At present, quinine remains the drug of choice for the treatment of severe and complicated malaria in most parts of the world. It should always be given by rate-controlled infusion, never by bolus (“push”) intravenous injection. It may also be given intramuscularly diluted to 60-100 mg/ ml. Quinine is safe in pregnancy.
Mild side-effects are common, notably cinchonism (tinnitus, hearing loss, dizziness, nausea, uneasiness, restlessness and blurring of vision); serious cardiovascular and neurological toxicity is rare. Hypoglycaemia is the most serious frequent adverse side-effect. In suspected quinine poisoning, activated charcoal given orally or by nasogastric tube accelerates elimination.
Artemisinin and its derivatives may be administered intrarectally. Suppository formulations of artemisinin, developed originally in China, have proved highly effective in clinical trials in adults and children with severe malaria in Viet Nam in dosages ranging from 10 to 40 mg/kg of body weight. However, more studies are needed to determine the optimal dosage and schedule of administration. The therapeutic response has been as rapid as that following parenteral administration of artesunate and artemether, and the suppositories have been well tolerated. Artemisinin derivatives do not induce hypoglycaemia in pregnancy although there is still very little information on their use in pregnancy. To date there is no reason to withhold these drugs from pregnant women with severe malaria.
Artesunate is now becoming more widely used and is available in oral, intramuscular and intravenous formulations. It is rapidly absorbed with an accelerated parasite clearance time when compared with quinine. The drug is well tolerated with no attributable local or systemic adverse effects. Studies evaluating a suppository formulation of artesunate gel in a gelatin-covered capsule (rectocap) are currently in progress in which adult patients with severe malaria have been treated with 200-mg rectocaps in a total dose ranging from 1200 to 1600 mg over 60-72 hours. However, more studies are needed to determine the optimal dosage and schedule of administration.
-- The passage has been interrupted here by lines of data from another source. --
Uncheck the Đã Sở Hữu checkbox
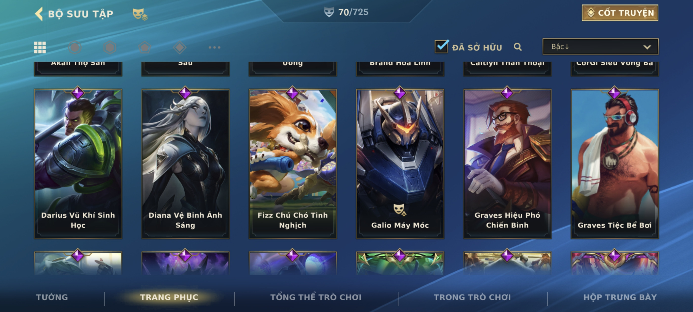pos(441,46)
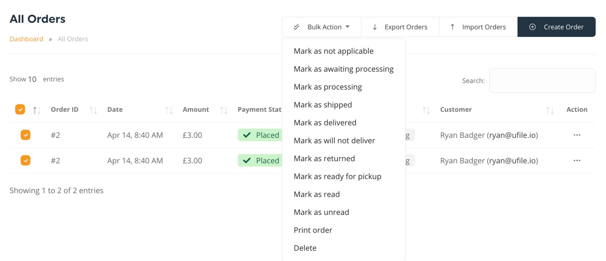Sort by Date column arrows
The image size is (606, 261).
click(169, 110)
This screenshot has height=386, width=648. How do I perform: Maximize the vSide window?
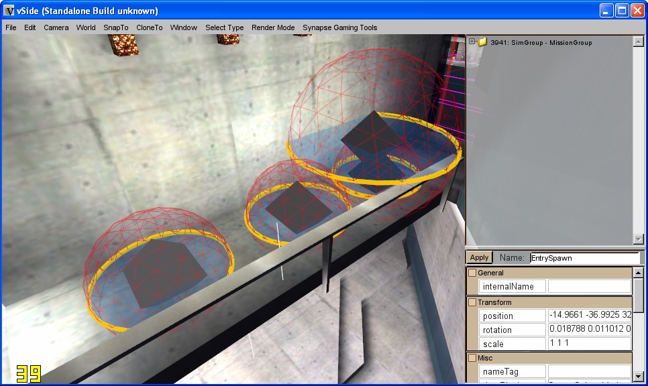622,11
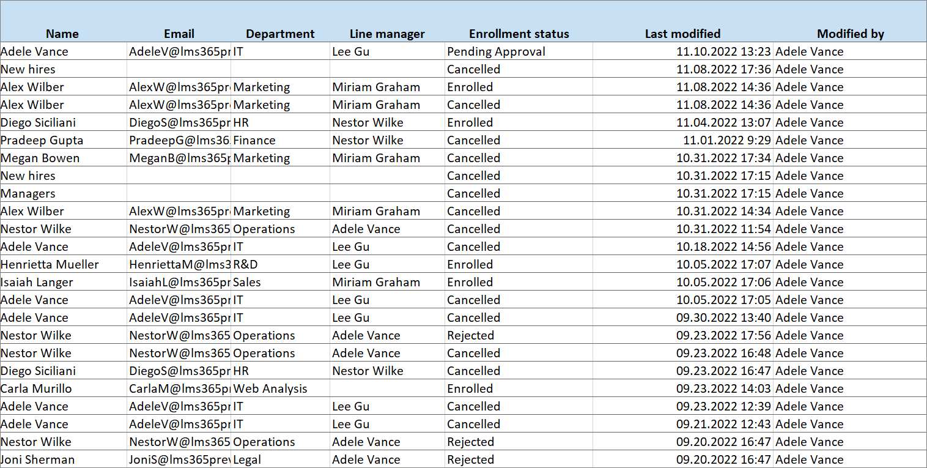Click the Email column header
The height and width of the screenshot is (468, 927).
point(179,34)
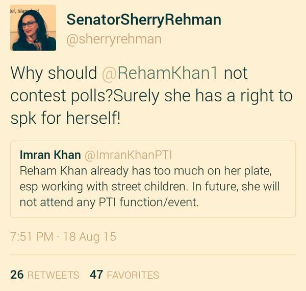Screen dimensions: 306x291
Task: Click "not attend any PTI function/event" line
Action: (x=108, y=202)
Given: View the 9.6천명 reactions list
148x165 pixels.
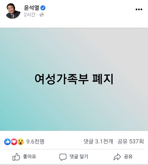Looking at the screenshot, I should pos(35,142).
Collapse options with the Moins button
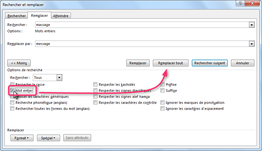This screenshot has height=151, width=262. pos(19,63)
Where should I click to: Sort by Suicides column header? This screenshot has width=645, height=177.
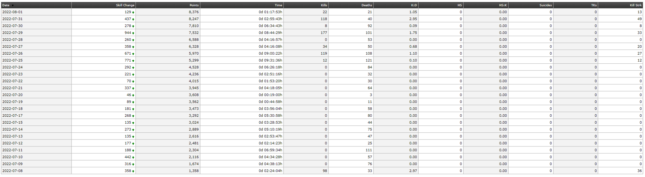point(546,5)
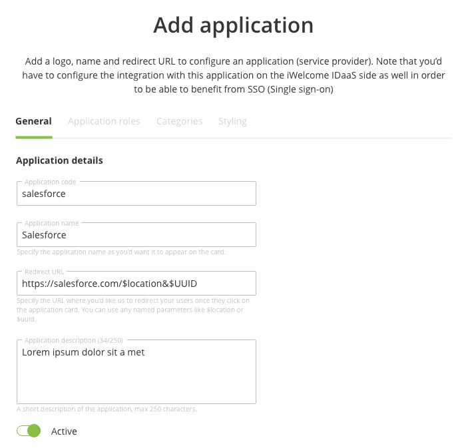Focus the Application code field containing salesforce
Image resolution: width=462 pixels, height=448 pixels.
[x=136, y=194]
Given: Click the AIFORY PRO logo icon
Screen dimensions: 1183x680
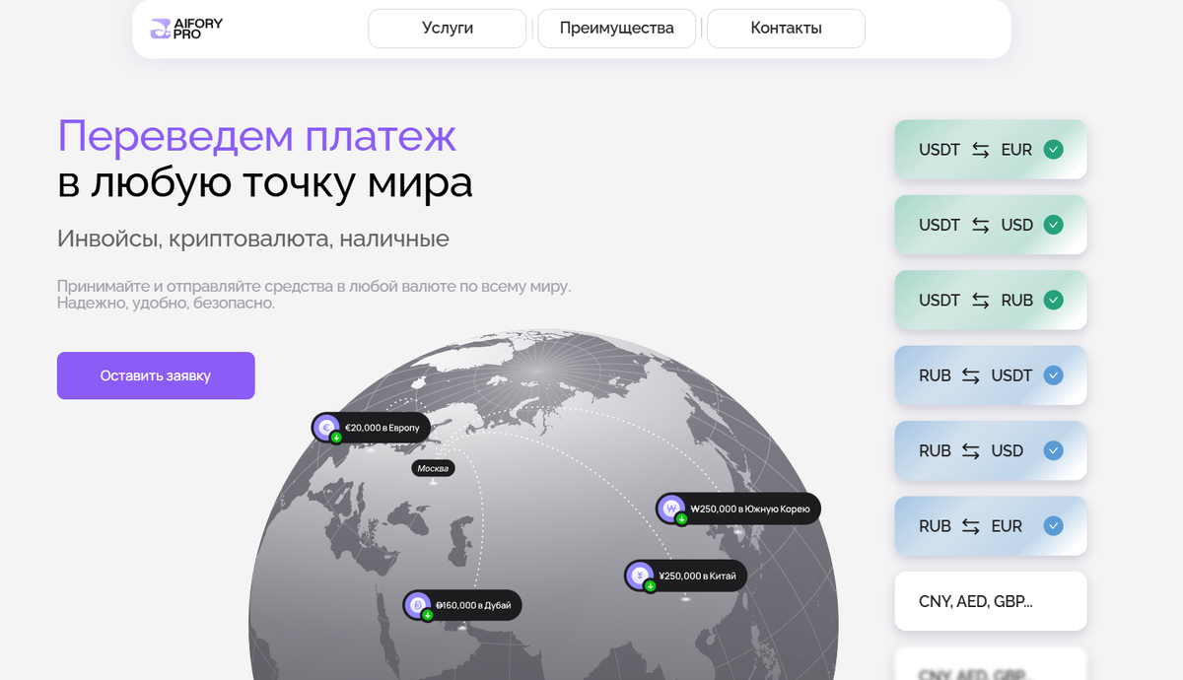Looking at the screenshot, I should (x=161, y=28).
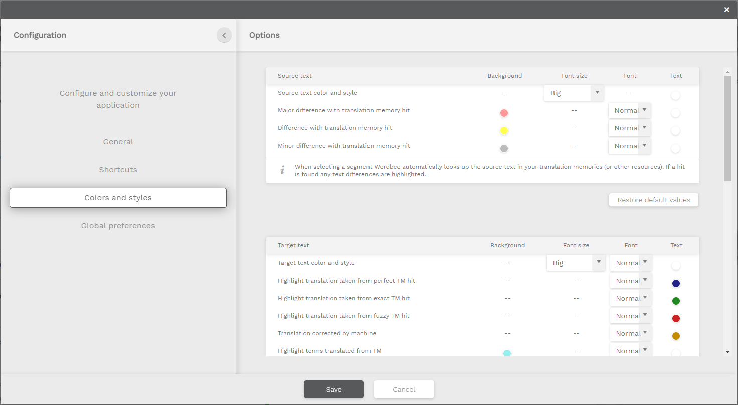
Task: Click the info icon beside the hint text
Action: pyautogui.click(x=282, y=170)
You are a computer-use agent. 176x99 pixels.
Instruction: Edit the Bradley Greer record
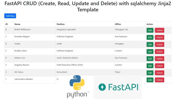[x=150, y=52]
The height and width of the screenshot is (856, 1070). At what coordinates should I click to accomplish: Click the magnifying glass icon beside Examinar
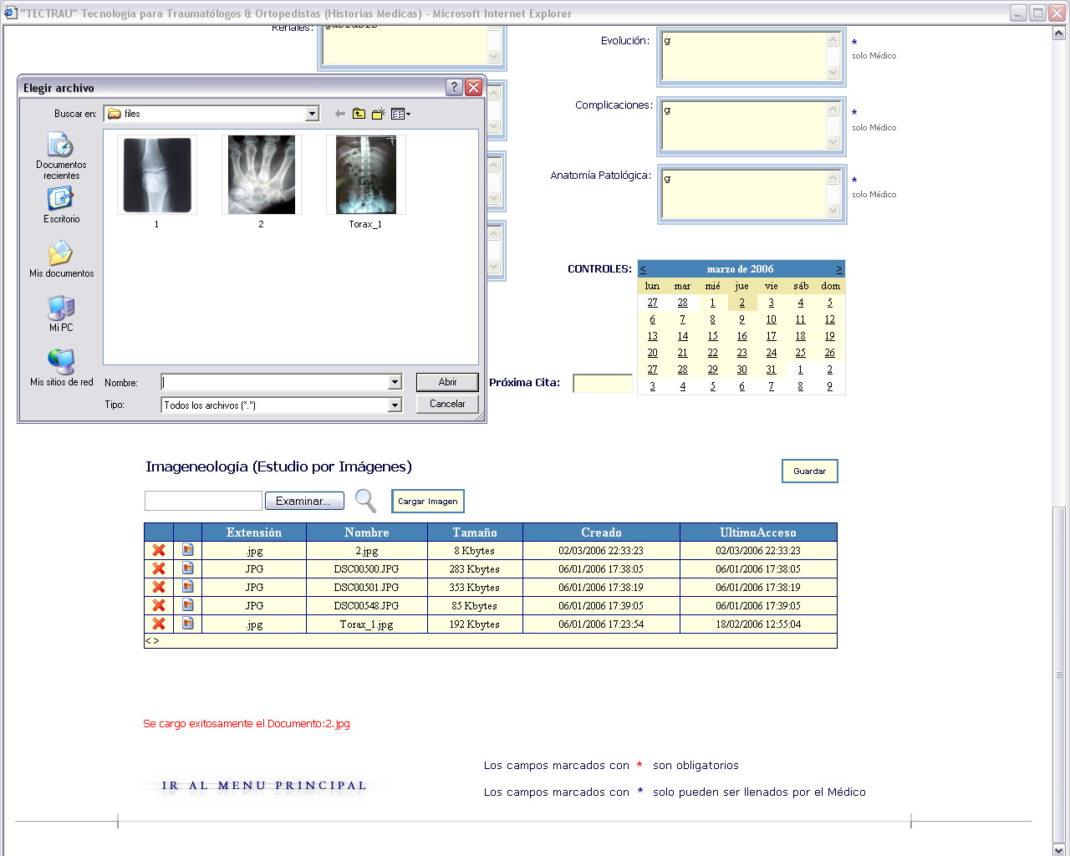coord(365,501)
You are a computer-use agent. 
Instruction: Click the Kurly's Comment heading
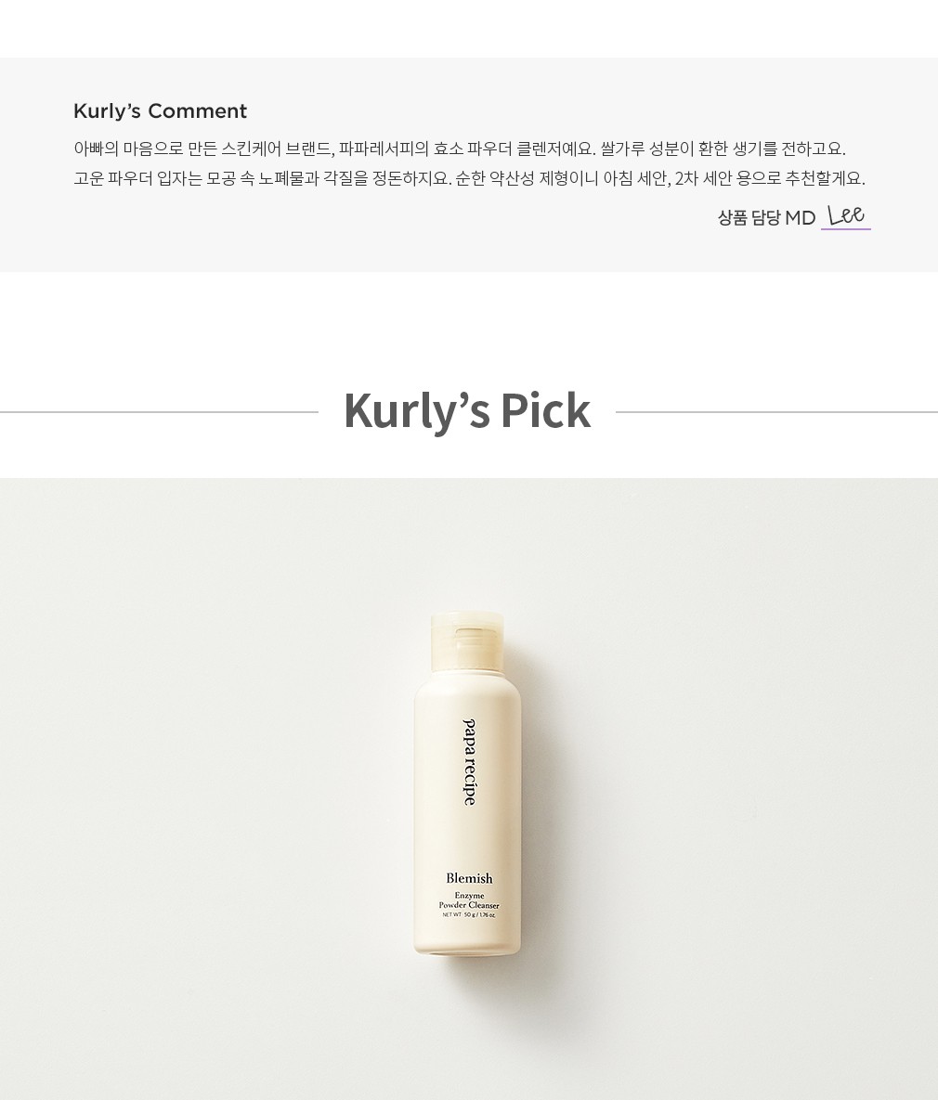[160, 111]
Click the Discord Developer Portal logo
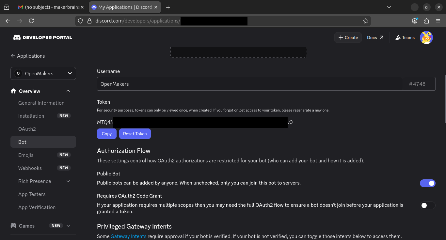The height and width of the screenshot is (240, 446). 42,37
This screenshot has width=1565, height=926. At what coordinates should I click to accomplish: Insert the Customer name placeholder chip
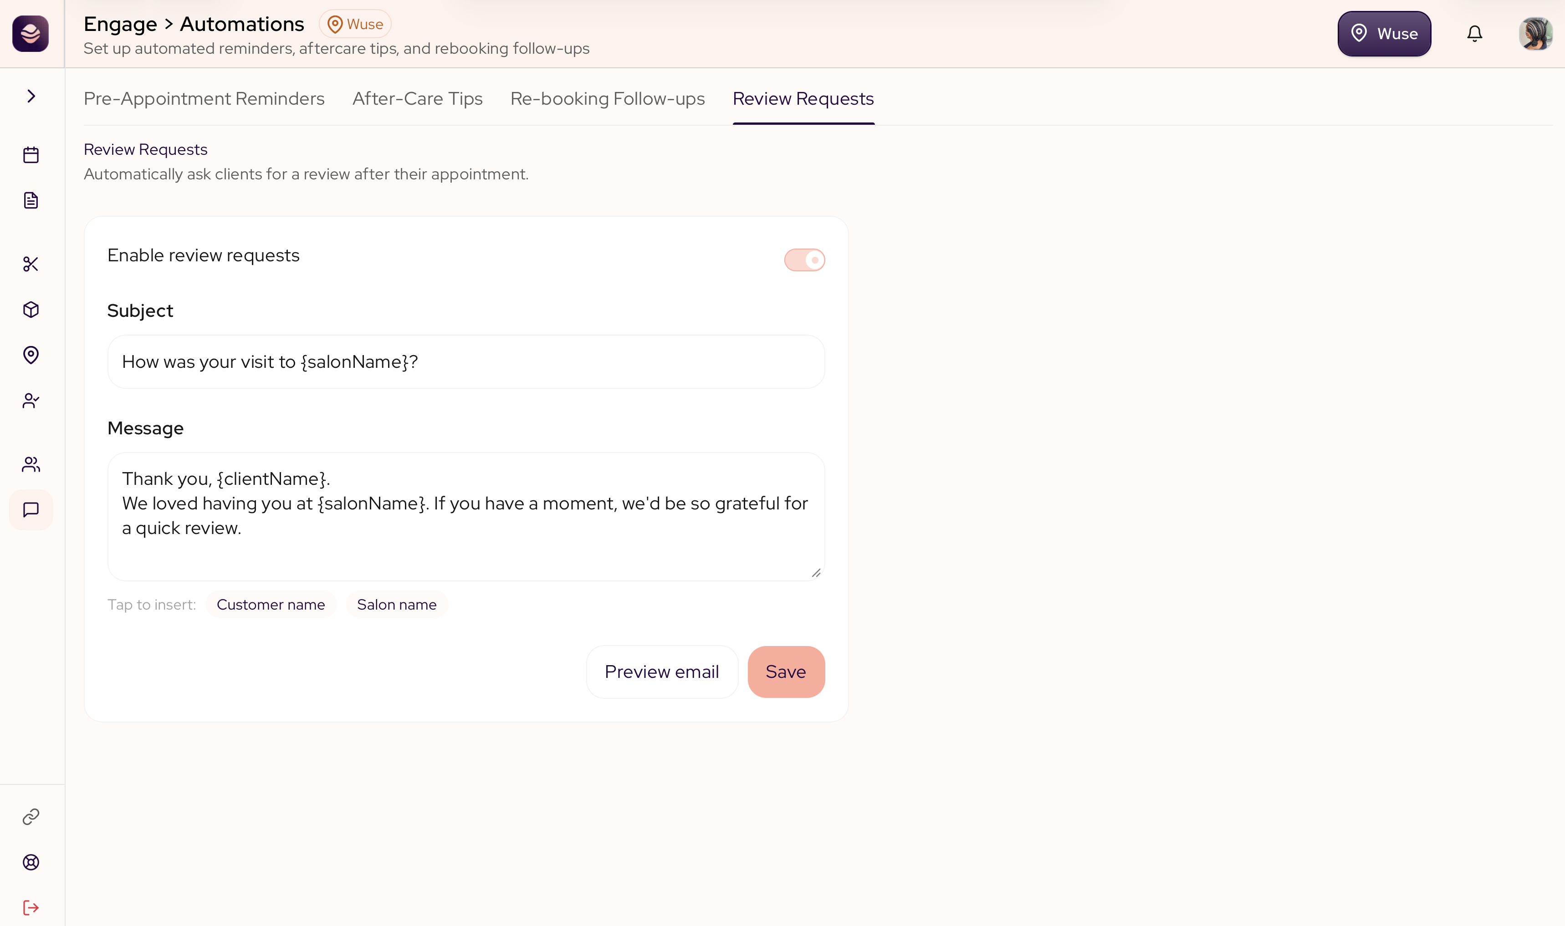point(271,605)
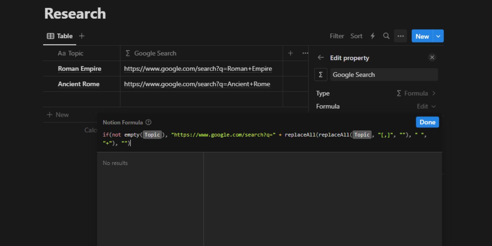Add a new view with plus icon
The height and width of the screenshot is (246, 492).
(x=82, y=36)
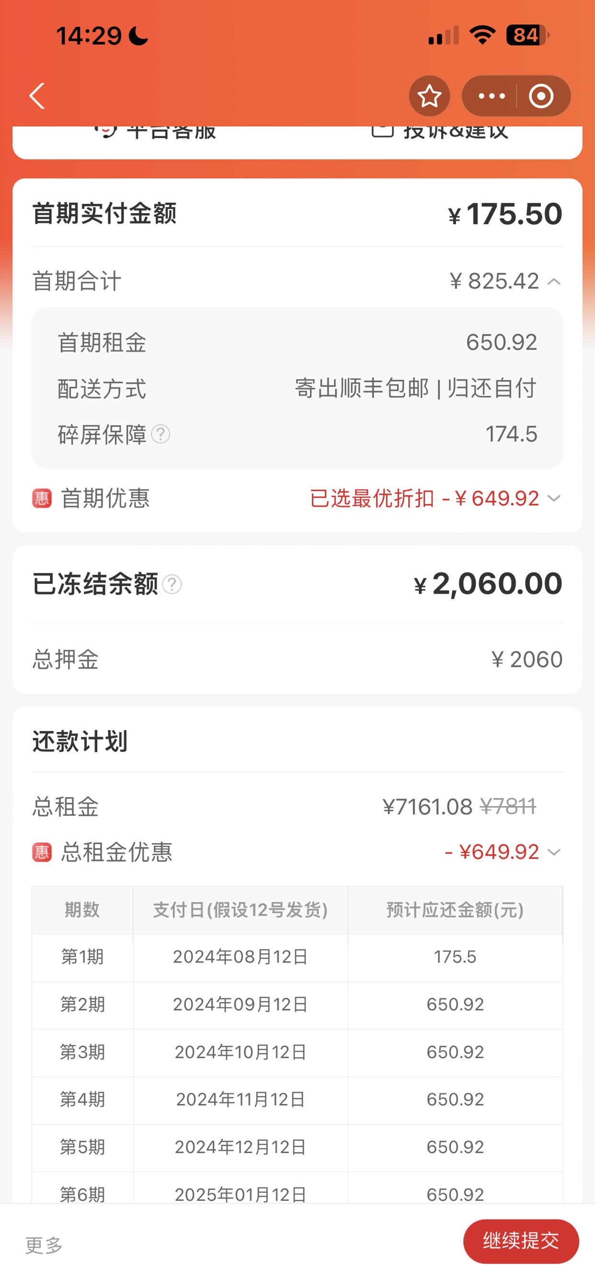Image resolution: width=595 pixels, height=1287 pixels.
Task: Expand the 首期优惠 discount dropdown
Action: [554, 498]
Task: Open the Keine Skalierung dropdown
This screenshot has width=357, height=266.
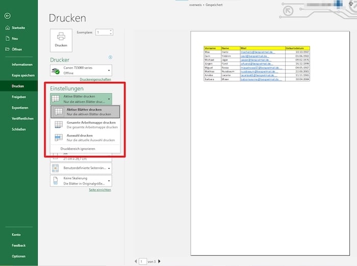Action: pos(109,181)
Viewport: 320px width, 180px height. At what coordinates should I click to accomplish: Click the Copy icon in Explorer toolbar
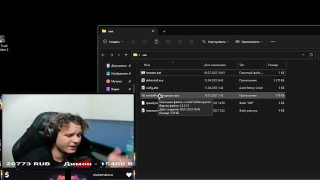coord(145,42)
Artemether is available in oral and intramuscular formulations. Its efficacy, side-effects and availability are similar to artesunate except that the parenteral formulation is oil-based and may be inadequately or erratically absorbed following intramuscular injection in severely ill patients. Studies evaluating the intrarectal administration of the parenteral formulation of artemether in a dosage of 10 mg/ kg of body weight are currently in progress.
Sulfadoxine-pyrimethamine (500 mg + 25 mg)
Sulfadoxine-pyrimethamine should preferably not be given in the first trimester of pregnancy. Sulfonamides should not be given directly to neonates because of the risk of ker-nicterus, but sulfonamide treatment of a lactating woman does not pose a threat to her breastfed neonate unless there is jaundice, prematurity or G6PD deficiency. Theoretically, there might be a risk of kernicterus if sulfonamides were administered in late pregnancy, just before delivery; however, there has been no documented case of this complication. An intramuscular preparation exists and may be useful for treatment of severe malaria if quinine or artemisinin derivatives are not available or cannot be given safely. When the contra-indications to the use of this drug are respected, and when this drug combination is used as a single-dose treatment for malaria in the prescribed manner, severe reactions are rare.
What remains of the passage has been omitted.